The revival of interest in pietre dure, where coloured stones were let into an ebony or stone face, continued a tradition that started in Italy in the seventeenth century.
Tunbridge Ware Already known in the eighteenth century, the technique of the process was changed in the early part of the nineteenth century. The method used was to glue a selection of thin strips or rods together in a predetermined way. Once these bunches were dry, they would be sawn transversely to reveal a pattern that could be laid down as a veneer. The mini mosaic effect was best suited to small items, such as trays, boxes, tea caddies and small table tops (Figure 1.22). It is thought that only woods in natural colours were used.
Finishing Graining, staining and marbling were all processes that were well known to furniture-makers and were practised widely in the first half of the nineteenth century. These processes enjoyed a revival not only for cost saving reasons, but also because regular supplies of timber were interrupted by the Anglo-
French wars. Graining was acceptable and strongly recommended by commentators on interior decoration. However, by the mid-century these practices were criticized as deceits, and towards the end of the century were only associated with low-grade furniture.

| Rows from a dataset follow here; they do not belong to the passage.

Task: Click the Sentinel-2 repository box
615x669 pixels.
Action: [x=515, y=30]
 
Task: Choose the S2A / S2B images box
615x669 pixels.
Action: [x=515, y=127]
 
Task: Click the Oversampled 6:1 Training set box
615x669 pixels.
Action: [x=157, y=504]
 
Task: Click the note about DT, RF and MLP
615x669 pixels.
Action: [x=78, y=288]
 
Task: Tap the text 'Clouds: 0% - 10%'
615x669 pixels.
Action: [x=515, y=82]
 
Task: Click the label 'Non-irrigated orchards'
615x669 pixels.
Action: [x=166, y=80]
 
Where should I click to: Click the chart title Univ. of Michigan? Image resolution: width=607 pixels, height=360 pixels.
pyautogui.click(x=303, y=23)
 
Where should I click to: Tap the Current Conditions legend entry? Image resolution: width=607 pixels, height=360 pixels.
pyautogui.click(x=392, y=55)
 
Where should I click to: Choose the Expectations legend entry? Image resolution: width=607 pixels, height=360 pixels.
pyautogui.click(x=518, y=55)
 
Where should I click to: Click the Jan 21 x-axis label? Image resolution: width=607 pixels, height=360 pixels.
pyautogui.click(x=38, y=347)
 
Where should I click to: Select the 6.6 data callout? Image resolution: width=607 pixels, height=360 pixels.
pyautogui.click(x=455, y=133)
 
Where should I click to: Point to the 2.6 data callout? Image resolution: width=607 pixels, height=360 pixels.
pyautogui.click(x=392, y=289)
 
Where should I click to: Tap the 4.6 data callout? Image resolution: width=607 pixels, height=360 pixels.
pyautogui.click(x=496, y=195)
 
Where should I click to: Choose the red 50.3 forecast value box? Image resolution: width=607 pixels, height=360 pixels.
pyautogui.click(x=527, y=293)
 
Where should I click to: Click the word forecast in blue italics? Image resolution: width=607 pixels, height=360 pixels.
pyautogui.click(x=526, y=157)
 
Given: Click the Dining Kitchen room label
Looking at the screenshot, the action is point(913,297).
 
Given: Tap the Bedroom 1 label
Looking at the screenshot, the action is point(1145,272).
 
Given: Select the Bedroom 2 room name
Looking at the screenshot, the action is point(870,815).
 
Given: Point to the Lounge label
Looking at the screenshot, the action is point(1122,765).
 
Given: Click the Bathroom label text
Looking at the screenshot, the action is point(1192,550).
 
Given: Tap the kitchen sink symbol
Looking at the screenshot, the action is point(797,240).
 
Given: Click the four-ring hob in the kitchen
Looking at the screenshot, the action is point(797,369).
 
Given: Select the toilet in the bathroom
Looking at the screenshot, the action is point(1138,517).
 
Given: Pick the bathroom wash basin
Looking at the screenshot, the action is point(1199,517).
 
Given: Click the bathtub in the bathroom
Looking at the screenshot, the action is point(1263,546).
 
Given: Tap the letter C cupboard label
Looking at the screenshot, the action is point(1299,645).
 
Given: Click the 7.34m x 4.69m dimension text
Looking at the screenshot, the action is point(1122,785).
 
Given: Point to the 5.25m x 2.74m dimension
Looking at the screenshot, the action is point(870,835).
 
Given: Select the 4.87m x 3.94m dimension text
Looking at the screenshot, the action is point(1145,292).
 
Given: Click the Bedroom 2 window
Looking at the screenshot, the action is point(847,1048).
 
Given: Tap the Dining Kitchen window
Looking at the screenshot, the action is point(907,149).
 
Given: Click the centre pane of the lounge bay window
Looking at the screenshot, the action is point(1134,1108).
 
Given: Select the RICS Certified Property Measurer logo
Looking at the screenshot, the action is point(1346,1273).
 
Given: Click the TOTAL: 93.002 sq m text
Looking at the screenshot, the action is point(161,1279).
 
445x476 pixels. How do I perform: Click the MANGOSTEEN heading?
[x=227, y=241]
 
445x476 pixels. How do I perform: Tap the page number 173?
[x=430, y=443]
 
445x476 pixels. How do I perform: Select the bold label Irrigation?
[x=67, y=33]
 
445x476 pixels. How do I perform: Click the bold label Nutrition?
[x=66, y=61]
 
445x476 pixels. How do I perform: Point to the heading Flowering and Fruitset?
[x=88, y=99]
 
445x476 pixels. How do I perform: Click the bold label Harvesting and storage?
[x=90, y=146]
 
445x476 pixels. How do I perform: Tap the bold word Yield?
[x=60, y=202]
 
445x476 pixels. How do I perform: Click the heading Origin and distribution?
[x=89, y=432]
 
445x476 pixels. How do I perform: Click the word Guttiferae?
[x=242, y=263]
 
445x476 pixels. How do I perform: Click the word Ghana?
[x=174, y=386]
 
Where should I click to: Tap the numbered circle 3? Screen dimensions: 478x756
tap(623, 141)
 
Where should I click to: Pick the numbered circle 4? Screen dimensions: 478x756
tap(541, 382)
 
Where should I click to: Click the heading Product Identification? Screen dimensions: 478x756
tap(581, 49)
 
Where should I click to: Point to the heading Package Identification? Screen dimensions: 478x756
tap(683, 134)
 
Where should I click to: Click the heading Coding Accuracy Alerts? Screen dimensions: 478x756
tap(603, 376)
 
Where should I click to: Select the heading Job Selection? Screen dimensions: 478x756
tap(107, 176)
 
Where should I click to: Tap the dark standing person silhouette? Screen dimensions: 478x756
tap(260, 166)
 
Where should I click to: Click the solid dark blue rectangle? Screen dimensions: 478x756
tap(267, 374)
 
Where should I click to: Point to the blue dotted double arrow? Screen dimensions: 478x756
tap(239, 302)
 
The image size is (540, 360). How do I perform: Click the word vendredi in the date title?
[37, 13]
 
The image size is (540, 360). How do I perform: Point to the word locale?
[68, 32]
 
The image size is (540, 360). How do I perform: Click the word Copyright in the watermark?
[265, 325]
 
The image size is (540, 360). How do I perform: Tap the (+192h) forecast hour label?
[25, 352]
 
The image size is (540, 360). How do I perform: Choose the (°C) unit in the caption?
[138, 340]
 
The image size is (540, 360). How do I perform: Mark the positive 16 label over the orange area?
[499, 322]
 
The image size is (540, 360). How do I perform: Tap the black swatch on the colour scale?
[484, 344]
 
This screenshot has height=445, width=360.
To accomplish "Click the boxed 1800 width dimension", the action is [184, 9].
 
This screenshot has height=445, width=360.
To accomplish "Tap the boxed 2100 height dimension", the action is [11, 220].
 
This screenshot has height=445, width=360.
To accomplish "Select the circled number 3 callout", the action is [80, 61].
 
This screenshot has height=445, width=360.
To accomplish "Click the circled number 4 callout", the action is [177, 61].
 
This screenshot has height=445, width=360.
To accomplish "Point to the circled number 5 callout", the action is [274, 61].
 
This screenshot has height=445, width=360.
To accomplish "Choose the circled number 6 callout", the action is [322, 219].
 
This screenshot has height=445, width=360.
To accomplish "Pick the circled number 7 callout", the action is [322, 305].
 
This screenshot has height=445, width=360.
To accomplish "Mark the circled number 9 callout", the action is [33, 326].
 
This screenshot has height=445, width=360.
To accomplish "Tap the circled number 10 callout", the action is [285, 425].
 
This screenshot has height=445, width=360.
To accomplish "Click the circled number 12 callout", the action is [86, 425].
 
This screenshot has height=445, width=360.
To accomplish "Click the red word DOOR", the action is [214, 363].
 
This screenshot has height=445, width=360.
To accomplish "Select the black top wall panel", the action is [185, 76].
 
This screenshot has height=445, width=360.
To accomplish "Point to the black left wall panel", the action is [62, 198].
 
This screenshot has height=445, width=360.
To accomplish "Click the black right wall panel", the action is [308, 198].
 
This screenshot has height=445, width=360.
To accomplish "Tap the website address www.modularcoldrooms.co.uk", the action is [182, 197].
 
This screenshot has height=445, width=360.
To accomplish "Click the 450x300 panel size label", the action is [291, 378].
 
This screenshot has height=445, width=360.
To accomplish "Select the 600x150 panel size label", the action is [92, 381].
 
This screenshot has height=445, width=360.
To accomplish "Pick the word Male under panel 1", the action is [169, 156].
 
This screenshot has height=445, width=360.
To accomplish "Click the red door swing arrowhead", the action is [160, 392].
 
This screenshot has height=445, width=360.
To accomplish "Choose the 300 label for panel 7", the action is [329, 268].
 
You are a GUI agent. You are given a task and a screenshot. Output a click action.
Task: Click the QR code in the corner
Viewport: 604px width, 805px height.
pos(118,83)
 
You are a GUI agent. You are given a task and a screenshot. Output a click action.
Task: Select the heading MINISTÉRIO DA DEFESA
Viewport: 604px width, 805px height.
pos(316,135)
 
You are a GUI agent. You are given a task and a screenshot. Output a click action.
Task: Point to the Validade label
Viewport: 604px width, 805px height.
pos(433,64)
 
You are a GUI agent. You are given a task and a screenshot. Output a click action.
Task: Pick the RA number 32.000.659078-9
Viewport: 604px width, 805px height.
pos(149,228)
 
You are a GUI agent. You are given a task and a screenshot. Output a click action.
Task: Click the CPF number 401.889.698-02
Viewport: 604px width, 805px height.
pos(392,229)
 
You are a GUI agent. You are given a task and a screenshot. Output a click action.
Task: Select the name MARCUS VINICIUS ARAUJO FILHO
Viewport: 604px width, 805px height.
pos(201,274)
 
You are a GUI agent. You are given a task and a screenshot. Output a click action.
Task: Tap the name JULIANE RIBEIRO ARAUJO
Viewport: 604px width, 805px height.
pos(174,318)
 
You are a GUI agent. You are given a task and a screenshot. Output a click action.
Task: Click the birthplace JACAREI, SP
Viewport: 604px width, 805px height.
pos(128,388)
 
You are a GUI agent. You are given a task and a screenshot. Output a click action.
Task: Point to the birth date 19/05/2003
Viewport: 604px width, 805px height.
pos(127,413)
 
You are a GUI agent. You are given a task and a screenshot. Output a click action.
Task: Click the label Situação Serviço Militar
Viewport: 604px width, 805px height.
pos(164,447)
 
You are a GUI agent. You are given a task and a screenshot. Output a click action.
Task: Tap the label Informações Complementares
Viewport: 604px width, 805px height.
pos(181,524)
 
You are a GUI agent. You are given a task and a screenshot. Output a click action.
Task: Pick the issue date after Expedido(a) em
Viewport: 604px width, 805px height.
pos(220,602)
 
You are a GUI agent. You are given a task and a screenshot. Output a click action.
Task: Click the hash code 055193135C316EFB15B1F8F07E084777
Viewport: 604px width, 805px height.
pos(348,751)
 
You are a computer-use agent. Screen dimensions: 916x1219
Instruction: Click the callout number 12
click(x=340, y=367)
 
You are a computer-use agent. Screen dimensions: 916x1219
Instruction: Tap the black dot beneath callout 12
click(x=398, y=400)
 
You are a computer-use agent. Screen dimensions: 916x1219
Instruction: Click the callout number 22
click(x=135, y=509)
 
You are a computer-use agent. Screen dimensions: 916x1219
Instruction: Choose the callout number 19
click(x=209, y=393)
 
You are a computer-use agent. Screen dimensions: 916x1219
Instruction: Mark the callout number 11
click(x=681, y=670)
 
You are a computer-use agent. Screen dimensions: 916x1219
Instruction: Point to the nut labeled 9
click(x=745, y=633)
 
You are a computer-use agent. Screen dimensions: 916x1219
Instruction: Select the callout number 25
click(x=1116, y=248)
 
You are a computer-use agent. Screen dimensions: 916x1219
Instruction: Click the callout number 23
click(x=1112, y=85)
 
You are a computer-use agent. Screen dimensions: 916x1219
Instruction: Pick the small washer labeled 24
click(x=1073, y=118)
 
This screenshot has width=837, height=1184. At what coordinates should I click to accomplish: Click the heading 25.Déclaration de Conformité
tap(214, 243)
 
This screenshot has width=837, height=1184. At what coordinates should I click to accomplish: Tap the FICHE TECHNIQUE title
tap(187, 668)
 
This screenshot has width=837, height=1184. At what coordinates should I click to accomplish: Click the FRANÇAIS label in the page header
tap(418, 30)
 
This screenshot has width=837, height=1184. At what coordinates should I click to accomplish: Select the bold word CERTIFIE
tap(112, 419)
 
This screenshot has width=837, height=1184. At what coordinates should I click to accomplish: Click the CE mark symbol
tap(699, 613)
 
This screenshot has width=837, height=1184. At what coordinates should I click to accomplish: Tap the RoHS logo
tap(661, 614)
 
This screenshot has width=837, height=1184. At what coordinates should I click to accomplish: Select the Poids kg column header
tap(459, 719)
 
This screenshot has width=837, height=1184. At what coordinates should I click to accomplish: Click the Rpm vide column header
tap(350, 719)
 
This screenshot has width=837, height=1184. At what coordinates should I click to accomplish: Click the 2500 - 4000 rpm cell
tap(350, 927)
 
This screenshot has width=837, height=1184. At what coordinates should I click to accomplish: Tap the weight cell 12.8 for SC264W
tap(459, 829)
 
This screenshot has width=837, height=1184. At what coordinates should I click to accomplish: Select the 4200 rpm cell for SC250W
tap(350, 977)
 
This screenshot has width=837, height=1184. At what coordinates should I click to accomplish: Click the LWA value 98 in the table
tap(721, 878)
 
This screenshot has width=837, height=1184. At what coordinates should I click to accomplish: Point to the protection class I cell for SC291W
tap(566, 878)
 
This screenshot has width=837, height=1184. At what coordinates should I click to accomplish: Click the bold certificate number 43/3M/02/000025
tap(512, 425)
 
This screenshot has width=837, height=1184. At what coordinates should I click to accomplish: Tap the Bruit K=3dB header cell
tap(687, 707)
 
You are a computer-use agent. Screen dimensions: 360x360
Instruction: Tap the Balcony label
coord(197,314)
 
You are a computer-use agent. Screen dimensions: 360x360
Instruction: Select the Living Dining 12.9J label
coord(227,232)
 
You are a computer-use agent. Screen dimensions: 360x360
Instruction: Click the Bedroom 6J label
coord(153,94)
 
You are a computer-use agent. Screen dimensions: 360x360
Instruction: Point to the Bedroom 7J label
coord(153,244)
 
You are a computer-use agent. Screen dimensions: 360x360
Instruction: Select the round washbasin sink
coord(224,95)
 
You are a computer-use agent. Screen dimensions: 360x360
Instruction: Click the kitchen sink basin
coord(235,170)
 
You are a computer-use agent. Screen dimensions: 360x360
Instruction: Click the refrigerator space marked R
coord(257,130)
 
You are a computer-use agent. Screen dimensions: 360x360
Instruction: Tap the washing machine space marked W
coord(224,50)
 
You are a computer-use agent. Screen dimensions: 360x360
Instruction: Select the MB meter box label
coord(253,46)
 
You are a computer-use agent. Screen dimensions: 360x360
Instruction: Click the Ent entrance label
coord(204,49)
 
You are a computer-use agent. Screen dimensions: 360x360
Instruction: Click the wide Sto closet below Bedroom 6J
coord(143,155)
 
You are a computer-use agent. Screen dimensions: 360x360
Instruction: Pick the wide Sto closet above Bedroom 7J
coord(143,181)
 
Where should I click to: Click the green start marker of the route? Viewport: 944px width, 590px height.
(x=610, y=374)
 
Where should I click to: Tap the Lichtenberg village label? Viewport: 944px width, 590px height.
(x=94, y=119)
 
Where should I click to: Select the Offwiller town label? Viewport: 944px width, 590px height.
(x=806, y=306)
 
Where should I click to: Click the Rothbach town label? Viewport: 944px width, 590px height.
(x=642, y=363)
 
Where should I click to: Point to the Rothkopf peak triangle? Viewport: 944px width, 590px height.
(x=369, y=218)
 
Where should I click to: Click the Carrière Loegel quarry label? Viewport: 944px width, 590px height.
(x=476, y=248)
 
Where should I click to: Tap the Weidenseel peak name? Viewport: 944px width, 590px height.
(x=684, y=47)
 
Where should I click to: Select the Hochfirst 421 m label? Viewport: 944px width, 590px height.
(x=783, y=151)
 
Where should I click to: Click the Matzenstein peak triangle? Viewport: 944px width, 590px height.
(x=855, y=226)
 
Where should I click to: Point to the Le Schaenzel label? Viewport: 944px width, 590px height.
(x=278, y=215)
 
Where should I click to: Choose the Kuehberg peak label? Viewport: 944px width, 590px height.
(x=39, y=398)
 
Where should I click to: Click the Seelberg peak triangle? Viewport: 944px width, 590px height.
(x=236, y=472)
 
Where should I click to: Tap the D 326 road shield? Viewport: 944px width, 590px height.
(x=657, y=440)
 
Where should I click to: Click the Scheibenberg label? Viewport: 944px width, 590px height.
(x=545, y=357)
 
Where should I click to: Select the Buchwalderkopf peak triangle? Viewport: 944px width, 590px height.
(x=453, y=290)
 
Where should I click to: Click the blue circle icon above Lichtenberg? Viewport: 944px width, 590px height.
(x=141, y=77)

The finishing processes were explicitly described in contemporary trade manuals, the most important being Nathaniel Whittock's The Decorative Painters' and Glaziers' Guide. Staining was important as a finishing process and it was acknowledged that the method was especially suited to bulk treatments. Whittock mentions how chairs are dipped in large copper vats and allowed to hang and dry. The dye for this process was made from Brazilwood chips and pearlash (potassium carbonate). Other methods included the use of alkanet dye mixed with linseed oil, as a colour enhancer and reviver for mahogany. During the 1820s French polish was introduced. This was originally designed to give a thick transparent coating which would impart a highly glazed effect without changing the colour of the timber. By the mid-century the process had acquired a bad name because staining caused by the polish obliterated the natural colours of the wood and stopped it 'ageing' naturally.